Le rapport s’est également penché sur l’institution du mariage et en conclut que son profil varie beaucoup en fonction des époques, des cultures et des sociétés, ce qui revient à dire que le rite du mariage tel que le pratiquent les protestants ne correspond qu’à une forme de mariage parmi tant d’autres.

Le rapport constate néanmoins une inversion graduelle des tendances, celle favorable au mariage gay ayant gagné en dynamisme ces dernières années. Une tendance que la légalisation par l’Australie du mariage homo en décembre 2017 a confortée en la légitimant.

C’est en juillet 2018 que se tiendra la prochaine session plénière triennale de l’assemblée nationale de l’UCA. C’est à cette instance qu’il appartiendra, le cas échéant, de valider la nouvelle politique LGBT-friendly de l’Église unifiée d’Australie. Si cet organe décisionnaire valide officiellement la célébration de mariages entre personnes de même sexe, ce choix n’aura aucun caractère contraignant : les célébrants qui le souhaitent pourront refuser de célébrer des mariages homos.

Le rapport interne de l’UCA prévoit dès maintenant une modification de la terminologie officielle. Les célébrants ne marieraient plus « un homme et une femme », mais « deux personnes ».

Selon Wikipedia, l’Église unifiée d’Australie revendique 243.000 membres en 2018, ce qui en fait la troisième obédience australienne, après l’Église catholique et l’Église anglicane. Le recensement de 2016 créditait l’UCA de 870.000 fidèles, soit 3,7 % de la population, devant les musulmans (2,6 %), mais loin derrière les catholiques (22,6 %) et les anglicans (13,3 %), dans un pays où l’on dénombre 30,1 % de personnes se déclarant sans religion. Précisons que l’UCA, née d’un schisme en 1977, regroupe surtout des méthodistes et des presbytériens.

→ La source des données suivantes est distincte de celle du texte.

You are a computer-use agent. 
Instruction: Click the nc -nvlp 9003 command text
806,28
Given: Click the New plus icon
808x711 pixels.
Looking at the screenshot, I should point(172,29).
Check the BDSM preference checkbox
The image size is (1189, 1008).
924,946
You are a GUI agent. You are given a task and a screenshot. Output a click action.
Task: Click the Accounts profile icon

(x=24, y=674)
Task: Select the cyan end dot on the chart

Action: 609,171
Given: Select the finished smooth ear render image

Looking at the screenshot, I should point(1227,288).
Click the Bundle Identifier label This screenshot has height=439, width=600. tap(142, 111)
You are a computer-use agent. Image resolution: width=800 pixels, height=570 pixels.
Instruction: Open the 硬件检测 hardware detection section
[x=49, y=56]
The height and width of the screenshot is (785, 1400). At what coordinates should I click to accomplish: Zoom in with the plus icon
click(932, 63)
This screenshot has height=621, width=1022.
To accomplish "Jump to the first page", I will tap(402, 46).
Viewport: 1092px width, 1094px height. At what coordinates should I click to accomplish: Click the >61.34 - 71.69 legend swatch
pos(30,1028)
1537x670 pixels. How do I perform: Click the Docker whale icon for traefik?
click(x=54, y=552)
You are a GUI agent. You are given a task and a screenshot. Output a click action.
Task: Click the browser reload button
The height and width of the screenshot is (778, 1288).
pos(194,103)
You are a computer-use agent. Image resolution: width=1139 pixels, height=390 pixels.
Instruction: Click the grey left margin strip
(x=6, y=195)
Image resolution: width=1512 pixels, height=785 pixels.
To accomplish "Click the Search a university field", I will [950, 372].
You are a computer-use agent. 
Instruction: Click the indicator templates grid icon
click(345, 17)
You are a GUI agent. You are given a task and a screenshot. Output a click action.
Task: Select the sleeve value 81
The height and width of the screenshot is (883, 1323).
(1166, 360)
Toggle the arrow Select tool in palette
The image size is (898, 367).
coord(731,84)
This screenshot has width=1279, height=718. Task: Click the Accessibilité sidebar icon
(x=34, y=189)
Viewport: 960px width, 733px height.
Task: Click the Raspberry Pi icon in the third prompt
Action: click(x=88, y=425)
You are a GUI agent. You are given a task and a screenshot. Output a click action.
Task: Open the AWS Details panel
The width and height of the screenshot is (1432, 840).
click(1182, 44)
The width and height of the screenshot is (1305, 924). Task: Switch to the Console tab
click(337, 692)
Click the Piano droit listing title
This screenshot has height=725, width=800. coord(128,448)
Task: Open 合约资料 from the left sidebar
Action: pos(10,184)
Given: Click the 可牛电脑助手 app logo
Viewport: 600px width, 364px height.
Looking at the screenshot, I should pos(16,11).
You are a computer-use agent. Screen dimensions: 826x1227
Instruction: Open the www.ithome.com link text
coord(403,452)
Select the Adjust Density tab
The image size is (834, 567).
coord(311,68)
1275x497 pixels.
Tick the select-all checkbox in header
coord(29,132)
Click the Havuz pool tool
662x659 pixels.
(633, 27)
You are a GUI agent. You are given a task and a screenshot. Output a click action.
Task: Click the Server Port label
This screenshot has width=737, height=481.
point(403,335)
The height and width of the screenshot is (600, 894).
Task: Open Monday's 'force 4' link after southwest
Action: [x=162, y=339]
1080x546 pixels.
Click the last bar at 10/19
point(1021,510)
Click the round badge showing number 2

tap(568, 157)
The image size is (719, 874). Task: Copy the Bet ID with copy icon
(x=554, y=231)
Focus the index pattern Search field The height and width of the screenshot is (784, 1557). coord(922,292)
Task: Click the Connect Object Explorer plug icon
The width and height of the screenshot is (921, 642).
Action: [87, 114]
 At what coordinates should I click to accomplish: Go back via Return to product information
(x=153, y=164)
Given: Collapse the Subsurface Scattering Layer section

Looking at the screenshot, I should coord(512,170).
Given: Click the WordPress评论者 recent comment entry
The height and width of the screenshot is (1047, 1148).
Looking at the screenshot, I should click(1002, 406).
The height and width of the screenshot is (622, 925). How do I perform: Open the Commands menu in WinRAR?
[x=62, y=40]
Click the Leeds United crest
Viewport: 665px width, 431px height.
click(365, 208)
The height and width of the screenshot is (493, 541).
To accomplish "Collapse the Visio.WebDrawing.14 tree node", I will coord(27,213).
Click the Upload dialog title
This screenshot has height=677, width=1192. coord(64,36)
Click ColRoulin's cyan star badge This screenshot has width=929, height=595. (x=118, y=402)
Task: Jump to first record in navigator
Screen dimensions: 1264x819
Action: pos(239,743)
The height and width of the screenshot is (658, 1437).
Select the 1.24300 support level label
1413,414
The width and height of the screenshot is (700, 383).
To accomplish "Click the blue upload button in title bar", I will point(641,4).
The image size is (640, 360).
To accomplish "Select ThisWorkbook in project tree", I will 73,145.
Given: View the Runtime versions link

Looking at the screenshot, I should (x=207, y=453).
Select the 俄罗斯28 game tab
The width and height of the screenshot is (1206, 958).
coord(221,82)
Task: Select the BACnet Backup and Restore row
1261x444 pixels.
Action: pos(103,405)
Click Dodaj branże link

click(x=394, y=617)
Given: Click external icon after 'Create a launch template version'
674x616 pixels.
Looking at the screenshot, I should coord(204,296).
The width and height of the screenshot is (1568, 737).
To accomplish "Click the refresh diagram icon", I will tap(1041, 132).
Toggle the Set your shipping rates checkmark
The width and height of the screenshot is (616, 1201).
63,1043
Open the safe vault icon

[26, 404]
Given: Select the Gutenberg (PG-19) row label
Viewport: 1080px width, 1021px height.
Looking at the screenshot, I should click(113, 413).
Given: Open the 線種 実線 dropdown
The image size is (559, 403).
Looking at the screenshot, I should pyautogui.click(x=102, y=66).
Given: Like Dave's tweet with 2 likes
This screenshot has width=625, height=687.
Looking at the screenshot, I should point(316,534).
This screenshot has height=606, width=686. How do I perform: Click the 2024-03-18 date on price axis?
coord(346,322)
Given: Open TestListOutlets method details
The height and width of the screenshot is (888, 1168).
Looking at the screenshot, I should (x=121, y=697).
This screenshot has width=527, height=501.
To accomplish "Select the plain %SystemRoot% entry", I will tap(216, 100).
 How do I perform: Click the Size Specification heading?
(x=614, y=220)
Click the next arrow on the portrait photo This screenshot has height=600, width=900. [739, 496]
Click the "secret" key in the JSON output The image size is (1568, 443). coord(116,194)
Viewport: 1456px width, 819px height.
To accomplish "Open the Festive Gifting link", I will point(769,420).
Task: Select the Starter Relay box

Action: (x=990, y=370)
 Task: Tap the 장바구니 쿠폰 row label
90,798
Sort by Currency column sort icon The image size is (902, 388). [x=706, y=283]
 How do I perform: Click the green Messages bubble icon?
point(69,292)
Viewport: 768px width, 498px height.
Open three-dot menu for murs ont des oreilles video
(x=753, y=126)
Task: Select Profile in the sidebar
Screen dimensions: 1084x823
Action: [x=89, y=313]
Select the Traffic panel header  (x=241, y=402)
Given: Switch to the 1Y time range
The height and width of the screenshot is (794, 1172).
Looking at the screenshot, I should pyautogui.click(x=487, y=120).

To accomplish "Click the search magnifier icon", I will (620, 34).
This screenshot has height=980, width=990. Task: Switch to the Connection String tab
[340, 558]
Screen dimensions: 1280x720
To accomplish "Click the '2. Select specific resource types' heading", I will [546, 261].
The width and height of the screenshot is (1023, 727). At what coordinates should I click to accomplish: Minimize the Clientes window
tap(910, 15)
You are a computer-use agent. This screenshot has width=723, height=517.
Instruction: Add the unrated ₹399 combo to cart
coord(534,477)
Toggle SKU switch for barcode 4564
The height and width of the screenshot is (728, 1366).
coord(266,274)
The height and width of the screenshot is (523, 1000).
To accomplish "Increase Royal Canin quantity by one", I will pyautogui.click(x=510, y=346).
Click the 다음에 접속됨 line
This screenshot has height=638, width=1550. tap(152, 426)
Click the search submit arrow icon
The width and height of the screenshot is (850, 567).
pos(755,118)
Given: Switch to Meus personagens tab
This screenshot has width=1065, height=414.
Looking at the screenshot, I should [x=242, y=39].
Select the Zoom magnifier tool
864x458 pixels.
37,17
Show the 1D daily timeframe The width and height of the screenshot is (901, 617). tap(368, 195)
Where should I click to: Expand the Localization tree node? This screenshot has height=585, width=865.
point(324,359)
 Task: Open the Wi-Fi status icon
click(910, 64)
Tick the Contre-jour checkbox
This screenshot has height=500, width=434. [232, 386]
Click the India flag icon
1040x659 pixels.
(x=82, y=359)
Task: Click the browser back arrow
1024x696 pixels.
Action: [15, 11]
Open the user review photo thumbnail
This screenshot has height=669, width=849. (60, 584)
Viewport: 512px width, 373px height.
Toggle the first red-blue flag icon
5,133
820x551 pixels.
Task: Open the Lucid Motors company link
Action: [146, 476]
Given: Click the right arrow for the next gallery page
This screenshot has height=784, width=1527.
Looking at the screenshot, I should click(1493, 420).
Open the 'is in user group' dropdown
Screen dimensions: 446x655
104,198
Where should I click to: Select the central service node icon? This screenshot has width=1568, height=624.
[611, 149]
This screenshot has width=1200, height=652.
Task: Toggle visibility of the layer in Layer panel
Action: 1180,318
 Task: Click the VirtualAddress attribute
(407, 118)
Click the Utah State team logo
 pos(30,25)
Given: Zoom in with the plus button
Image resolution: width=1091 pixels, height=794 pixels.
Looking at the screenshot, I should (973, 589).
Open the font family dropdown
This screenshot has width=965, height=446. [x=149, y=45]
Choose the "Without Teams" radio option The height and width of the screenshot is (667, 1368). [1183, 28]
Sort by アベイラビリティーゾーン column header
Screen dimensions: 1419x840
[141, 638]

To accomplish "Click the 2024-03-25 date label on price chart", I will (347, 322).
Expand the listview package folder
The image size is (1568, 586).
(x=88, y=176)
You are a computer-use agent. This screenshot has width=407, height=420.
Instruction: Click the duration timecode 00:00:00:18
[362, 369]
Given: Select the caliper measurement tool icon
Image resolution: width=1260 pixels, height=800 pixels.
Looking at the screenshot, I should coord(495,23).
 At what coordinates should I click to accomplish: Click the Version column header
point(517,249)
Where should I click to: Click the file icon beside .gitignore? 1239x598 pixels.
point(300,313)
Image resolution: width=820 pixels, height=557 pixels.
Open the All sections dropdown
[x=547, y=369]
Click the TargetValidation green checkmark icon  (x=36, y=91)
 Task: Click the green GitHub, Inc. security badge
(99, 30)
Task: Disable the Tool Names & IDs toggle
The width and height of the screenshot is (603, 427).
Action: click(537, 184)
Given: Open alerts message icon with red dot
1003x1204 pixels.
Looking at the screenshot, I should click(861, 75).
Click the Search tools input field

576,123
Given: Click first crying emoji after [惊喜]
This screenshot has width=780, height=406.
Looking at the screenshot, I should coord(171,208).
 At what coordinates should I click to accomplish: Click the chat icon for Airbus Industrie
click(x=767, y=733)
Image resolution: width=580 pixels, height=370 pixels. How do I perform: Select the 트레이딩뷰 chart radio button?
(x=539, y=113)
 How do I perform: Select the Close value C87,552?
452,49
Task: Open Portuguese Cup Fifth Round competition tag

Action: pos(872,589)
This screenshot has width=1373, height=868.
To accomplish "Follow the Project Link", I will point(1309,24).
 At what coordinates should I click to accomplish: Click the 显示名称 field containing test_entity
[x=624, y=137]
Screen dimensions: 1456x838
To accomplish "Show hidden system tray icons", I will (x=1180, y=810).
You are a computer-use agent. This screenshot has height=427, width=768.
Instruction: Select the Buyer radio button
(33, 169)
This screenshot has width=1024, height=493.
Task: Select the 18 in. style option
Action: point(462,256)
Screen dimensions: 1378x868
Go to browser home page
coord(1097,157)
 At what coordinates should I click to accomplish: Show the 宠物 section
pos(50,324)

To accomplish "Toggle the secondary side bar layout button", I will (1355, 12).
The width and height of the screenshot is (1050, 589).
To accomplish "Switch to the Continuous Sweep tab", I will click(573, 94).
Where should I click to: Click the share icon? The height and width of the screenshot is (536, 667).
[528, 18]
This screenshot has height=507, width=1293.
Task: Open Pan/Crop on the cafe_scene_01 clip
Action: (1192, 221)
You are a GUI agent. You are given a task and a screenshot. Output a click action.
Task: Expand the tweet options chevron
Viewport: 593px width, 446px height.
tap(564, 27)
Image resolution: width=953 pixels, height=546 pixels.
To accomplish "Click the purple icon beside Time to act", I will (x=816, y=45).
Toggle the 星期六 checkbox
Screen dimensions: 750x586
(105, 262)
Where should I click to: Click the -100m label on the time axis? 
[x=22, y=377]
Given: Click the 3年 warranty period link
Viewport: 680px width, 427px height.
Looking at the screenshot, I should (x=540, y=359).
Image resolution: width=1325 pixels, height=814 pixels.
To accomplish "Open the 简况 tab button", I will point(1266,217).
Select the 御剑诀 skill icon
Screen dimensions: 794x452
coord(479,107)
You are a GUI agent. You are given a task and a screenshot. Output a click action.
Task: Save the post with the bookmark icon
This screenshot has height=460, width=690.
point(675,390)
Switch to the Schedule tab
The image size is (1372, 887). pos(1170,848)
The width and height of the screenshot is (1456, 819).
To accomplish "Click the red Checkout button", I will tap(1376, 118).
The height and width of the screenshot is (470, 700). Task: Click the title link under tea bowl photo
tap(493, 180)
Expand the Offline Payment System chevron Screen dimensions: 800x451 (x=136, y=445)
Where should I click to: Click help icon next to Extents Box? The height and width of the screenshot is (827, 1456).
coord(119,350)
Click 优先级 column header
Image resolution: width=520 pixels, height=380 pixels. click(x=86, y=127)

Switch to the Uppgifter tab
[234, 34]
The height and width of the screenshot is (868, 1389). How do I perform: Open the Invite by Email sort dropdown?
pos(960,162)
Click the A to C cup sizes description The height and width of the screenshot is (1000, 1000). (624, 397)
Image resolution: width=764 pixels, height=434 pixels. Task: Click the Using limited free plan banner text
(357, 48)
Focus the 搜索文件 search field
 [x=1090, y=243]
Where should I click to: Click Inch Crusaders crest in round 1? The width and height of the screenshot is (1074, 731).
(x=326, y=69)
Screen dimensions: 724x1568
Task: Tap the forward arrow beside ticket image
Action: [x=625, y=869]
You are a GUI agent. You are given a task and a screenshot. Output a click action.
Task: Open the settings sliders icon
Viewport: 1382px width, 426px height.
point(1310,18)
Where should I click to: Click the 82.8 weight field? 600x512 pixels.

Dans la Nouvelle-Zélande voisine, les célébrants religieux peuvent refuser de marier des couples homosexuels. En revanche, dès lors qu’il s’agit de mariages civils, les célébrants mandatés par l’administration n’ont pas le droit de refuser le mariage aux couples de même sexe, même pour des motifs soi-disant religieux.

Le ministère néo-zélandais de l’Intérieur a par conséquent invalidé 47 demandes d’agrément présentées par des célébrants indépendants depuis que ces demandes se font uniquement en ligne (7 septembre 2015). Les candidats évincés refusaient de célébrer des unions homosexuelles pour des motifs religieux. Le ministère considère qu’un tel refus de mariage correspond à une discrimination inacceptable et illégale, quel qu’en soit le motif.

En Nouvelle-Zélande, les mariages religieux doivent être célébrés par les célébrants dûment présentés par les organisations religieuses. L’État valide leur nomination, mais contrairement aux mariages civils, les célébrants de mariages confessionnels ont le droit de refuser d’unir des couples de même sexe.